Delaney and Bonnie and Friends is a seven-man-one-woman “Rhythm and Country Blues” group with an album a ready cut for Stax-Volt, a second LP upcoming from Elektra, the label they signed with last week. (However, the band will be on the Apple label in England.) The first album, as yet unreleased, has the Stax-Volt sound. Delaney and Bonnie, who are husband and wife, were deep into blues in this period—the album was cut a year ago—and Bonnie sounds (there’s no other way to say it) Gospel-black. Headlining at the Whiskey a Go Go last week, there was was more of a country sound.
Others in the band are Leon Russell, from Tulsa, formerly of the Asylum Choir, on lead guitar; Jim Keltner, Tulsa, formerly with the MC-Squared and Gabor Szabo; Carl Radle, also Tulsa, formerly with Colors, on bass; Bobby Whitlock, Memphis, on organ and singing falsetto; Bobby Keys, Lubbock, Texas, on tenor sax; and Ken Lindsey, also from the South, on trumpet and fleugelhorn. Three years ago, Delaney Bramlett, who is from Mississippi, was lead singer of the Shindogs—that duo on Shindig—and his wife, born in Missouri, is reputed to be the only white singer who has ever toured with the Ikettes. The band is also the only white group ever to have been signed by StaxVolt.
The third new group, Dillard-Clark and the Expedition, also has two lead singers, Gene Clark, formerly of the Byrds, and Douglas Dillard of the Dillards. They have their roots in bluegrass and C&W and cme from an area noted for root music, Missouri. “We are doing mixtures of all the things we’ve picked up in our travels through the years,” says Dillard. “Much of the music we’ve written for the album (on A&M) sounds like bluegrass—but also has elements of jazz mixed with it. It’s really not traditional, yet it has the traditional sound and the traditional-type harmonies. We now use all electric instruments, but still all solid country with a lot of vocals, sometimes four-part.”
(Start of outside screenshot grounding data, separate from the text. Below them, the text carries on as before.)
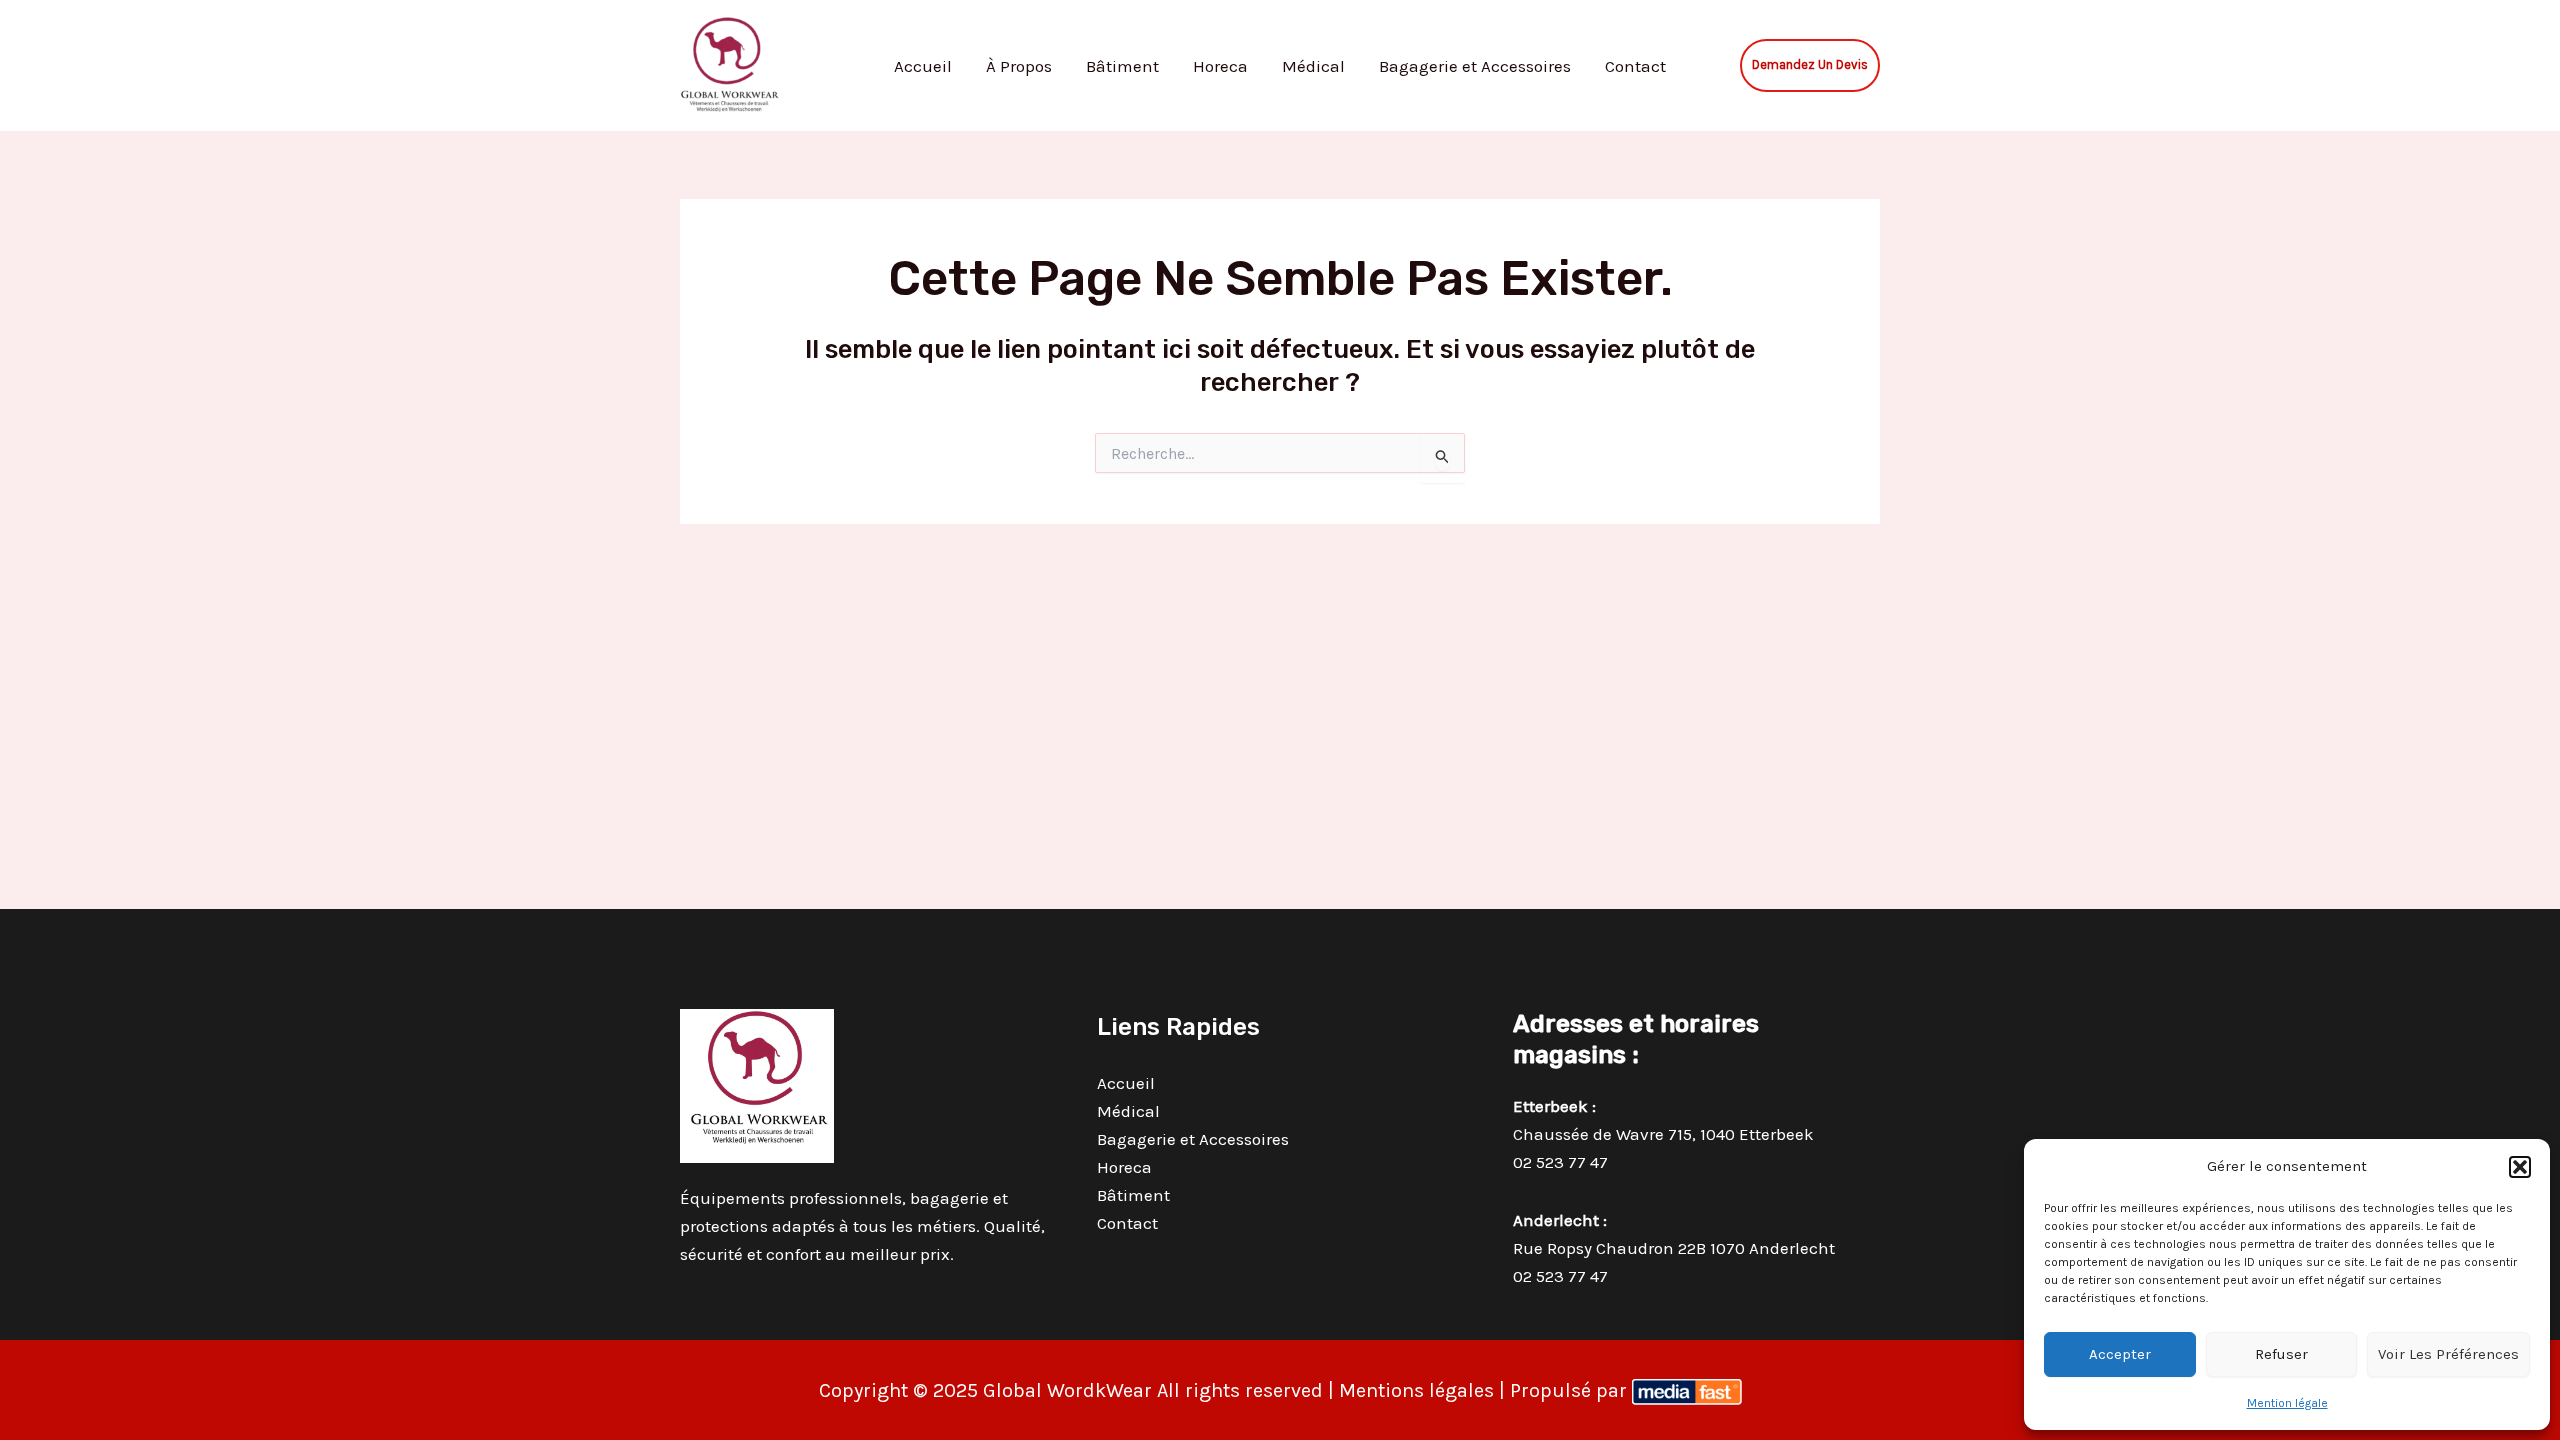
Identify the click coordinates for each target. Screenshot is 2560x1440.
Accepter (2120, 1354)
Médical (1313, 66)
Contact (1635, 66)
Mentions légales (1416, 1390)
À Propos (1019, 66)
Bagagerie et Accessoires (1475, 66)
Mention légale (2287, 1403)
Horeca (1220, 66)
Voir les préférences (2448, 1354)
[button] (2520, 1167)
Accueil (923, 66)
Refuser (2281, 1354)
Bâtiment (1122, 66)
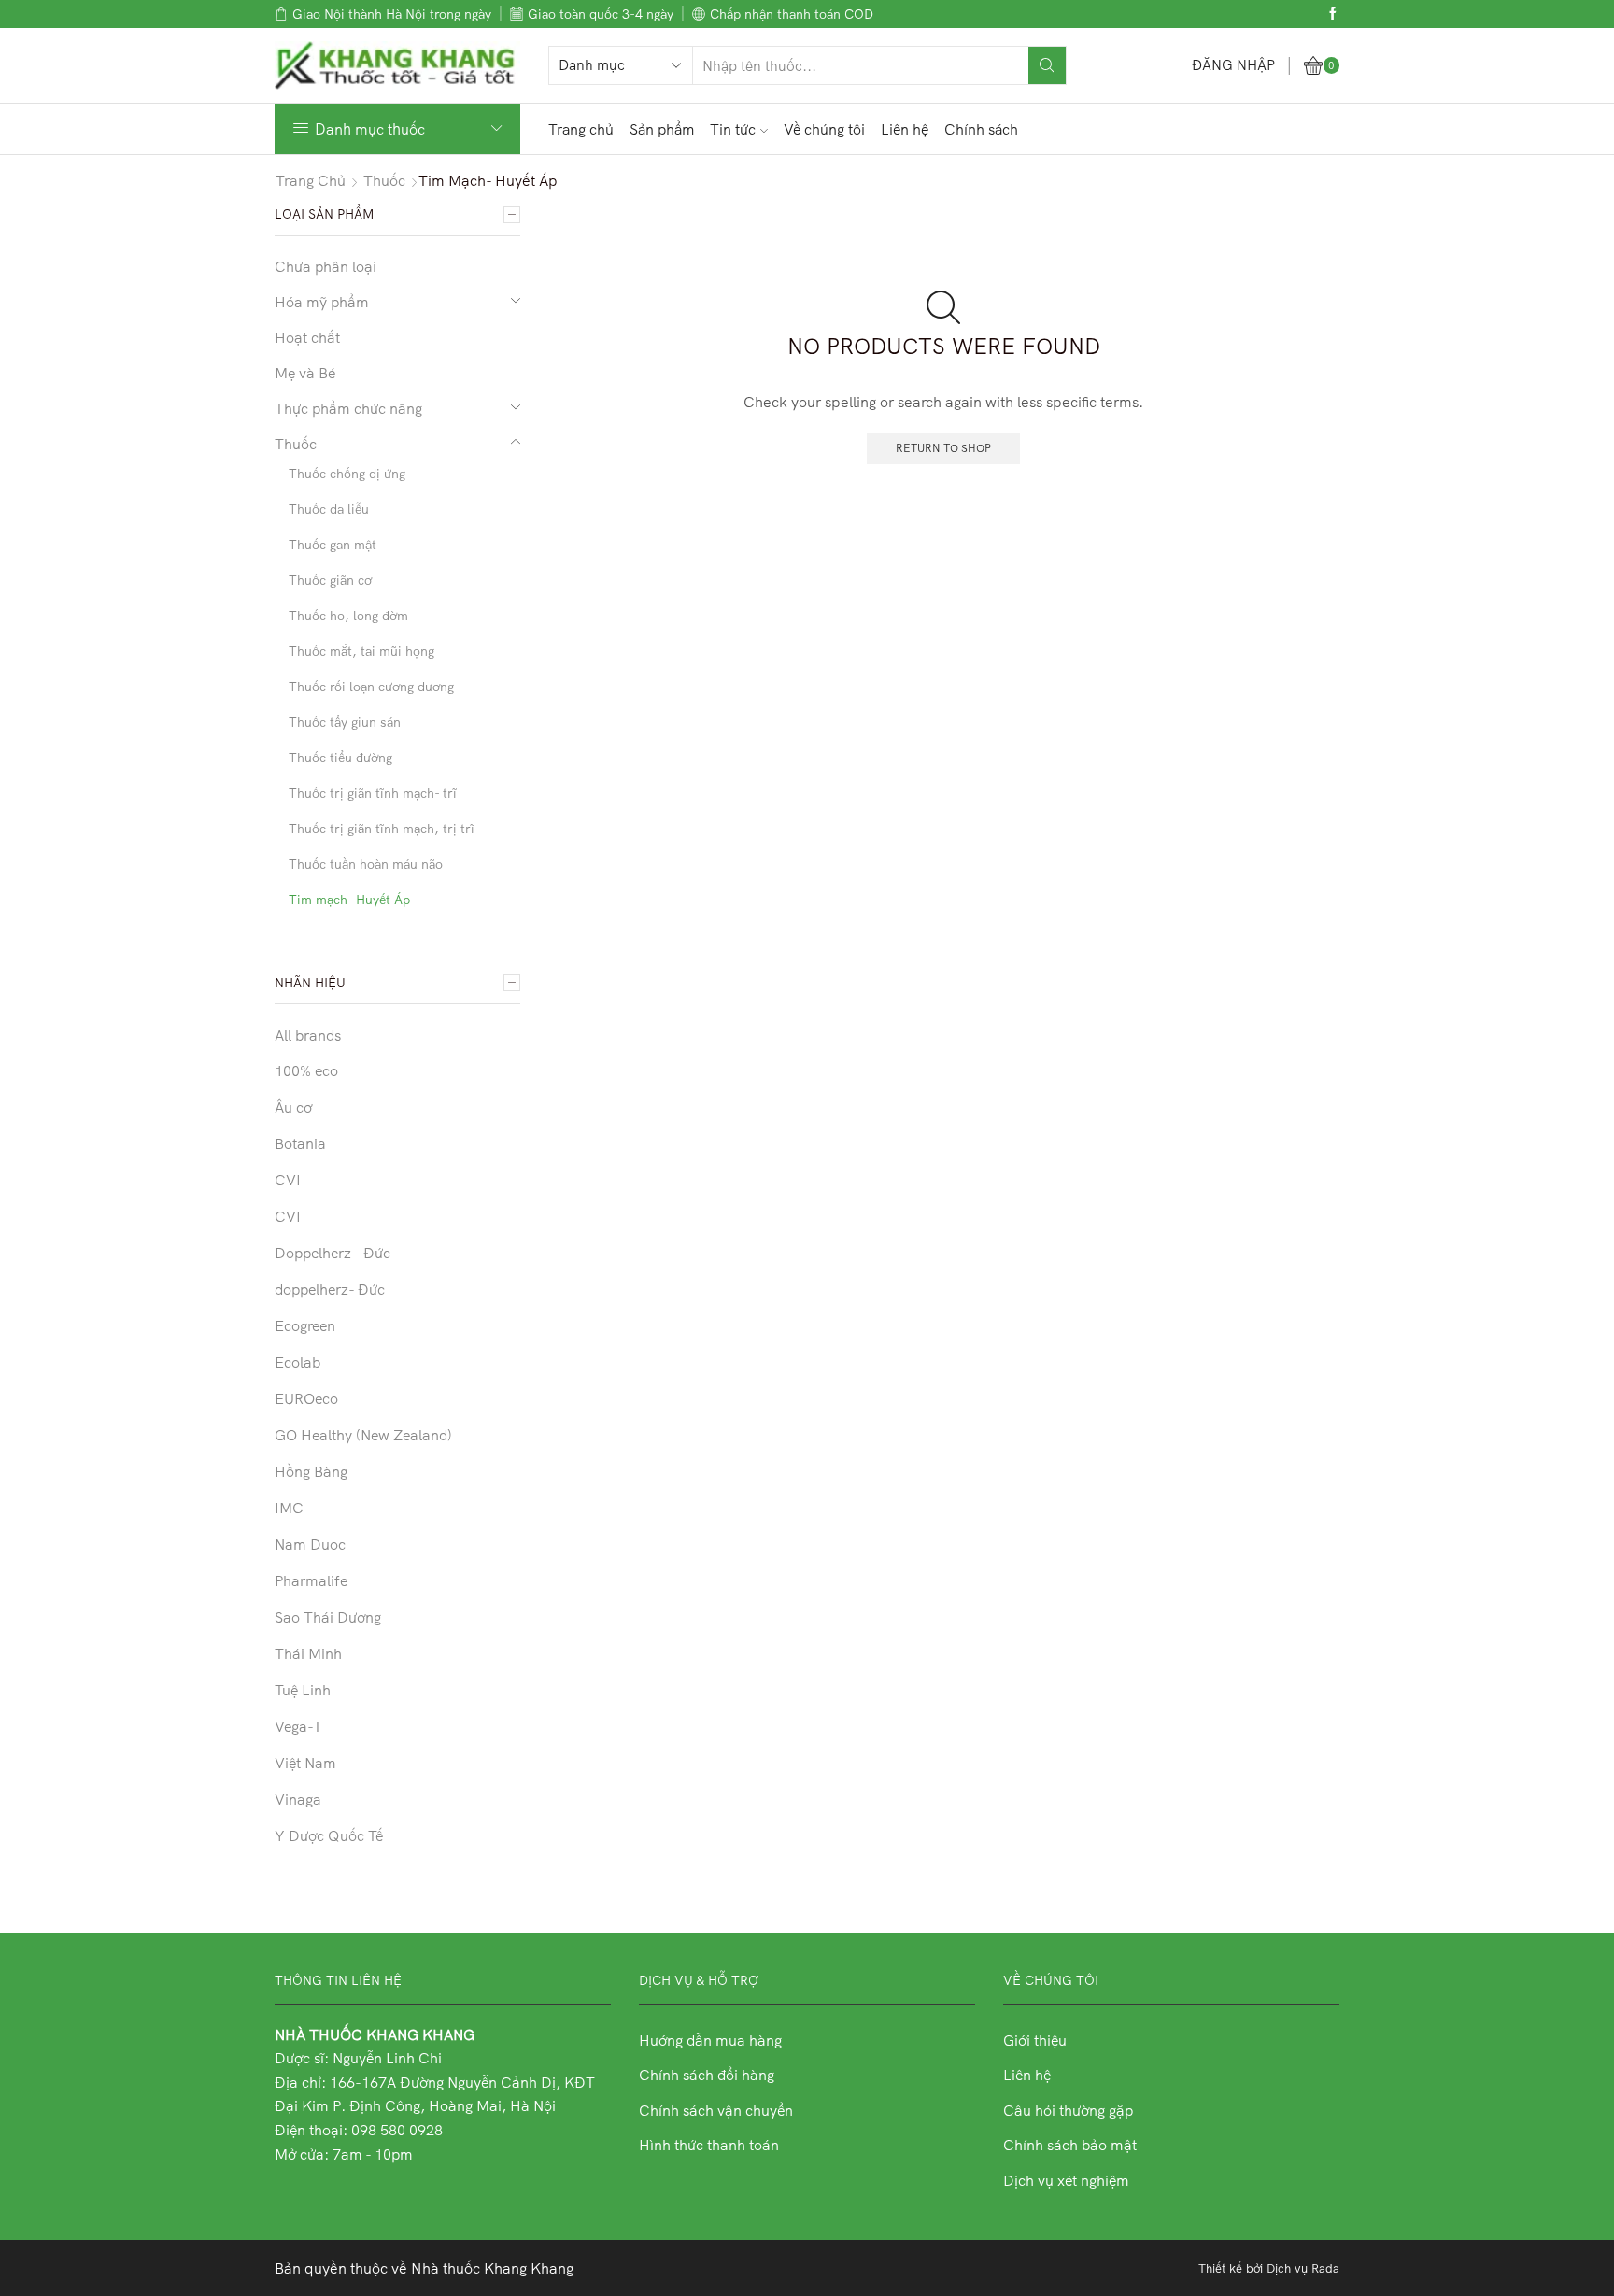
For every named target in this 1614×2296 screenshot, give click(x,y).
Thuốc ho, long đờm (348, 615)
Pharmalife (311, 1580)
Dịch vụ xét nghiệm (1066, 2180)
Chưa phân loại (325, 266)
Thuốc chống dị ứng (347, 473)
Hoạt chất (307, 337)
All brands (308, 1035)
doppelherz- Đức (330, 1289)
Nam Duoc (310, 1544)
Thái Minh (308, 1653)
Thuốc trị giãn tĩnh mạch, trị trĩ (381, 828)
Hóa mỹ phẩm (322, 301)
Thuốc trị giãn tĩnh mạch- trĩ (373, 793)
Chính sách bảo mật (1070, 2144)
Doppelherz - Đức (332, 1252)
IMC (289, 1507)
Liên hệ (904, 129)
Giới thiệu (1035, 2040)
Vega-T (298, 1726)
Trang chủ (581, 129)
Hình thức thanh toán (709, 2144)
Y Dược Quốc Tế (329, 1835)
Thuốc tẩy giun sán (345, 722)
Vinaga (298, 1799)
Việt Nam (305, 1762)
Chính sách (981, 129)
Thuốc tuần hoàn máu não (366, 864)
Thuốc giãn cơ (330, 580)
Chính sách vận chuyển (716, 2110)
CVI (288, 1179)
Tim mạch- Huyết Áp (349, 899)
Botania (300, 1143)
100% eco (306, 1070)
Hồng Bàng (311, 1471)
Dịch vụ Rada (1303, 2268)
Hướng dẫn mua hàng (710, 2040)
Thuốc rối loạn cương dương (371, 686)
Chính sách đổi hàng (706, 2074)
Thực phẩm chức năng (348, 408)
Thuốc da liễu (329, 509)
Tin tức (733, 129)
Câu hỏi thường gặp (1068, 2110)
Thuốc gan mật (332, 544)
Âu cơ (293, 1107)
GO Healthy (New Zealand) (363, 1434)
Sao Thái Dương (328, 1617)
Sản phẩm (662, 129)
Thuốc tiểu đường (340, 757)
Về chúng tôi (824, 129)
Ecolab (297, 1362)
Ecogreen (305, 1325)
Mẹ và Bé (305, 372)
The Expedition part of the band includes another ex-Byrd, Michael Clarke on drums; Dave Jackson, formerly with the Good Time Singers, New Christy Minstrels and Hearts & Flowers, on bass; and Bernie Leadon, another ex-Heart & Flower, on guitar. Their first album has been released and currently they are cutting an old Elvis Presley hit, “Don’t Be Cruel,” as their next single.
The fourth group, and perhaps the flashiest–at least so far as appearance is concerned — is the Flying Burrito Brothers. Led by Chris Hillman, still another ex-Byrd, and Gram Parsons, formerly of the International Submarine Band and the Byrds, this group has been dressed by Nudie, a Hollywood-based Western costumer who drives a Cadillac with a Continental kit that features pistols and rifles mounted on the fenders and trunk, a saddle embedded with silver dollars between the bucket seats. Parsons’ white linen suit is covered with sequined marijuana plants and poppies; Hillman’s white suit has a red-sequined sunburst on the back.
There are three others in the band–someone called Sneaky Pete who plays steel guitar; Chris Ethridge, who has played with Johnny Rivers and Judy Collins, on bass; and a drummer who hasn’t been decided upon. The sound is country, but not especially exciting. Headlining a Saturday night party at A&M, for whom they record, the only number that roused the 300-odd who were there was a reprise of an Everly Brothers hit, “Wake Up Little Susie.”
Nonetheless, the Burritos are soon leaving for England to join the Rolling Stones on a European tour beginning in March. They will remain in London to cut their second album with Keith Richards producing. The Burritos were scheduled to visit England two months ago to appear on the Stones’ TV special, but had to cancel when they were refused work permits.
It was also for this group that A&M threw its hoedown and the best thing about that evening was the square dancing. An unidentified local C&W band, complete with a caller in a Stetson and red neck, roused all the hippie folk there:
Now, number four you
Rip and snort
Head for the middle
And cut it short
As half a hundred longhaired folk laughed and bowed to their corners and then to their partners, joined hands and ripped and snorted again.
When you get an invitation to a record company press party, and a half a pound of straw falls out of the envelope, you begin to think something’s happening after all.